A mais visível mudança na universidade foi o expurgo da reflexão política, militância e questionamento da ordem. Professores e alunos foram expulsos e afastados, e uma nova tecnocracia foi se tornando ainda mais forte no mundo acadêmico nacional. Em troca do apoio recebido da classe média, a ditadura reservou ao ensino superior um sentido de ascensão social para os filhos dessa classe, continuando a barragem de alunos pobres e valorizando a graduação como forma de qualificar mão de obra e lapidar a entrada no mercado de trabalho. Dessa época a solidificação do costume de usar o anel de formatura e pendurar o diploma na sala de estar da casa, elementos de distinção.
Mas o país seguiu fortemente o rumo da modernização conservadora, multiplicando sua população e seu parque industrial. Assim, o sistema de pós-graduação também passou a ser implantado e, a partir de 1968/69, a entrada cada vez mais forte do capital privado no setor universitário, ovo de serpente responsável atualmente por mais de 75% de todas as matrículas.
Com as transformações políticas e econômicas nos anos 1980, uma nova conjuntura se abriu. A universidade, que, grosso modo, havia sido treinamento para a elite, depois dínamo do desenvolvimento econômico, pedra angular da crítica social e formadora de mão de obra qualificada e dócil ao regime, teve que procurar se adequar aos novos rumos, e acredito que daí se estenda a conjuntura atual em que vivemos.
Nessa, o ideário socialista desapareceu do horizonte imediato, com a naturalização do modo de produção capitalista e da presença do Estado burguês enquanto gestor da vida social. Assim, se relativizou o papel de transmissão dos valores cívicos que a formação universitária chegou a possuir. Também com as dramáticas modificações tecnológicas e no gerenciamento da força de trabalho, o ensino superior se tornou desajeitado para a formação de mão de obra qualificada para o mercado. Com o término da fase econômica expansionista, o papel nesse sentido se mostrou defasado.
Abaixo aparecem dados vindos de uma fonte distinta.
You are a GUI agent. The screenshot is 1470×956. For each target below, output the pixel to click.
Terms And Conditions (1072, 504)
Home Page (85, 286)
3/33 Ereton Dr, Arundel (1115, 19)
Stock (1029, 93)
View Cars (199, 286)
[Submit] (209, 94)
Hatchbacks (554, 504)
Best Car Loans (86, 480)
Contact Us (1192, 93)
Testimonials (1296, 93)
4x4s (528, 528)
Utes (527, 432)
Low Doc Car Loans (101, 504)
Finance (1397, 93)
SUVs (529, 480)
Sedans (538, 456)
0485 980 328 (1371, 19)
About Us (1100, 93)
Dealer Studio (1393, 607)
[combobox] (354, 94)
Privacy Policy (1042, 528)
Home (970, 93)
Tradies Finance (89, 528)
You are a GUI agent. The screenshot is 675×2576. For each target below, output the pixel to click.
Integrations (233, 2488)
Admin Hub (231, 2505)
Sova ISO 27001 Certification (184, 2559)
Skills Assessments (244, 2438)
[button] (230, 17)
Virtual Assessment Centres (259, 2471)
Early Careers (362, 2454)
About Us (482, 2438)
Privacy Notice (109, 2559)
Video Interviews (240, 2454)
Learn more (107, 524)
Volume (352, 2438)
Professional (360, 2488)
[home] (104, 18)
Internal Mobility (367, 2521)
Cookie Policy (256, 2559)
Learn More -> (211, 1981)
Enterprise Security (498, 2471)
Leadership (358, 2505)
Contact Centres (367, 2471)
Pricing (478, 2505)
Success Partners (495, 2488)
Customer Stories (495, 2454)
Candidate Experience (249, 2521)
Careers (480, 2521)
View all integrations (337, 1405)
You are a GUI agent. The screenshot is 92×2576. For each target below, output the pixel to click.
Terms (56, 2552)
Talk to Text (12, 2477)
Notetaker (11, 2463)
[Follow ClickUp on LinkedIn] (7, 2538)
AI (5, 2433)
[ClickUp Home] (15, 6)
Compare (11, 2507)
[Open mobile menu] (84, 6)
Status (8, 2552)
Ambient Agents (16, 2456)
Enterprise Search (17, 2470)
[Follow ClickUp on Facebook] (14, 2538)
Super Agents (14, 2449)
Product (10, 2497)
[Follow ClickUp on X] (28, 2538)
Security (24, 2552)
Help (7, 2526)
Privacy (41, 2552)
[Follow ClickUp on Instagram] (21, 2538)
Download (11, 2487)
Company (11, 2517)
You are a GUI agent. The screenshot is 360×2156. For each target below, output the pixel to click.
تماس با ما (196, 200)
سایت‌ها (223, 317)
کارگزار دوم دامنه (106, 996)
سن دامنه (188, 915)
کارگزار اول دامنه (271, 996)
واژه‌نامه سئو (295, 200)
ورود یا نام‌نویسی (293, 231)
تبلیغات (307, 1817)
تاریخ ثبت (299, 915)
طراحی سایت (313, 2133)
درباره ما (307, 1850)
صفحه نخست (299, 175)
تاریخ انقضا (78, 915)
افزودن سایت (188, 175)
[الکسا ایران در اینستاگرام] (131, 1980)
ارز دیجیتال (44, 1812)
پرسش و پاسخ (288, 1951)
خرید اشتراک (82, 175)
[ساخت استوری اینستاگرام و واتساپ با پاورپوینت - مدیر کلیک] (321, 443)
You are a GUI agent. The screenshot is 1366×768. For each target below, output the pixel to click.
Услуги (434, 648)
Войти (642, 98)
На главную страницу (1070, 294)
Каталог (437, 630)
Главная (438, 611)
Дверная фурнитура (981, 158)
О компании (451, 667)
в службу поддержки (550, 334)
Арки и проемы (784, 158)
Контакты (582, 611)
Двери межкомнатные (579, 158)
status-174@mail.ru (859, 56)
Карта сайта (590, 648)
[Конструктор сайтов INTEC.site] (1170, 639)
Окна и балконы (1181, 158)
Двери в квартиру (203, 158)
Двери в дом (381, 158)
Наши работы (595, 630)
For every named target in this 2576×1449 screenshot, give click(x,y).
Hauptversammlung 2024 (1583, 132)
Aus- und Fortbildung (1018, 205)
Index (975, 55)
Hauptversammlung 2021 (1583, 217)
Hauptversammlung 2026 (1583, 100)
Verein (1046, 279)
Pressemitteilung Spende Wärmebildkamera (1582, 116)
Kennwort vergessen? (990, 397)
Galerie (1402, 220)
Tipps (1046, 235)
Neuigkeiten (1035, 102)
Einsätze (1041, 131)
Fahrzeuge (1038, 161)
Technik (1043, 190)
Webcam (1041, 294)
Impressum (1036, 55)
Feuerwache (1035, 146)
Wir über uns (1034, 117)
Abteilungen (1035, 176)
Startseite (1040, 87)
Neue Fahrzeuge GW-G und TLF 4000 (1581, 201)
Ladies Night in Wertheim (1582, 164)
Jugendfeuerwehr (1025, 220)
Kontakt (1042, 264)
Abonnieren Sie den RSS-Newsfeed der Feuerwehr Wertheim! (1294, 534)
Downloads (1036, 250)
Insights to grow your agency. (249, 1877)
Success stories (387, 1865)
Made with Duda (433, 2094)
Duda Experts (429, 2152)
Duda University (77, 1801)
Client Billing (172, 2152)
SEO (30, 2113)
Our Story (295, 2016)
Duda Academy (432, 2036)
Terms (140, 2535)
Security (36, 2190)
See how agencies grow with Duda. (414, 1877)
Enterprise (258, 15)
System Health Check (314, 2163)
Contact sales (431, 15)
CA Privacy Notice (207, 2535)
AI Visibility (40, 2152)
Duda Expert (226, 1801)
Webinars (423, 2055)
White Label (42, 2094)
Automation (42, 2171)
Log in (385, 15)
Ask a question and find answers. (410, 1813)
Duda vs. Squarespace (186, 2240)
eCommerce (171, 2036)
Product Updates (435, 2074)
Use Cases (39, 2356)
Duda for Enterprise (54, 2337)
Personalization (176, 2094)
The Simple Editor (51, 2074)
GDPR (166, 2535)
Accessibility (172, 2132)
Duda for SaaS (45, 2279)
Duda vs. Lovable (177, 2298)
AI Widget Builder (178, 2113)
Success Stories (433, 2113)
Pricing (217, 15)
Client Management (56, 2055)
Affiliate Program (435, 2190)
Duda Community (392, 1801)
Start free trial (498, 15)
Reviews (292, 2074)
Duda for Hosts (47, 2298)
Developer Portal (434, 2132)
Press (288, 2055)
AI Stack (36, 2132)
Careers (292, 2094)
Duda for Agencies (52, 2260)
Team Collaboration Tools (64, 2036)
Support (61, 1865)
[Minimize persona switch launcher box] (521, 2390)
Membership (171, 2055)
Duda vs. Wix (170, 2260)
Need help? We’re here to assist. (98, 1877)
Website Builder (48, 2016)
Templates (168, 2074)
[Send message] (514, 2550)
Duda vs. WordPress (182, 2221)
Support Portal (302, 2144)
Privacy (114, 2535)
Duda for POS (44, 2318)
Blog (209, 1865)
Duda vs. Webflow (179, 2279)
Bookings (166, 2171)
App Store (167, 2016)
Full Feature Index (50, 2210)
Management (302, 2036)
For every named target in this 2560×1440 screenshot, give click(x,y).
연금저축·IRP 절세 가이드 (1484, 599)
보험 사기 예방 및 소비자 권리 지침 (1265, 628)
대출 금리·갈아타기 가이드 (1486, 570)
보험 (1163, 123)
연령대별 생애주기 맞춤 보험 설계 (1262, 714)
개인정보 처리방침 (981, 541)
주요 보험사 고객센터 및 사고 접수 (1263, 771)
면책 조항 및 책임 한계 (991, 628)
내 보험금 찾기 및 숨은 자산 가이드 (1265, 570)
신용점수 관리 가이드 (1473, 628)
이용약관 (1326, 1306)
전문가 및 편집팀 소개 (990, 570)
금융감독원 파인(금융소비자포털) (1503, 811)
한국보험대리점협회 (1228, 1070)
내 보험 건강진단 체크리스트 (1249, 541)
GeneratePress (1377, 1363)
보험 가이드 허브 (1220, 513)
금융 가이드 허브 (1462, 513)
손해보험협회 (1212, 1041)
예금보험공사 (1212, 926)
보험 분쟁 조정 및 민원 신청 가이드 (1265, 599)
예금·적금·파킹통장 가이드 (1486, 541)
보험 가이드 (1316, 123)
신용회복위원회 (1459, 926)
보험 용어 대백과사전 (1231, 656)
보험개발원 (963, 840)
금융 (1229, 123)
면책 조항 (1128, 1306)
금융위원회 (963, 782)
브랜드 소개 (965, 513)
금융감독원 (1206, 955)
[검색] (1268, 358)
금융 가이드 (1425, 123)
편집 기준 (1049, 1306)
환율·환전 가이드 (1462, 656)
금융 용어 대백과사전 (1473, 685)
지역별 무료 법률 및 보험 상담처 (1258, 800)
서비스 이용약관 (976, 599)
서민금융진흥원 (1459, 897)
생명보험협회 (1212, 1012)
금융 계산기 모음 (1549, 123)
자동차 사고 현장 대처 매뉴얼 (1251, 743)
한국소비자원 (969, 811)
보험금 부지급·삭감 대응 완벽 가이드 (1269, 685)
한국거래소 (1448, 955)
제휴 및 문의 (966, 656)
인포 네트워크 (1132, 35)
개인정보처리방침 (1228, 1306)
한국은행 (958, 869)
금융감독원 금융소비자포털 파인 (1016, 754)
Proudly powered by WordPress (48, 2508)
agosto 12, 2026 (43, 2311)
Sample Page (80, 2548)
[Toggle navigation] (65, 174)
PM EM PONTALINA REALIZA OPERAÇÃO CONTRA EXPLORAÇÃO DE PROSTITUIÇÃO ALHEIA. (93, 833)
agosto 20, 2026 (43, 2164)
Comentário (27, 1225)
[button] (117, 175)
Finalmente, com o neoliberalismo e o reordenamento do aparelho de Estado, novas injunções passaram a ser dominantes, como a presença do Banco Mundial na gestão do ensino, através de metas e projetos em troca de empréstimos aos governos. (LEHER, 1999.). O conceito onipresente para qualificar o ensino superior passou a ser o de “crise”, porque se trata, ao fim e ao cabo, de uma universidade construída no e para o capitalismo que parece não dar mais conta de sua missão.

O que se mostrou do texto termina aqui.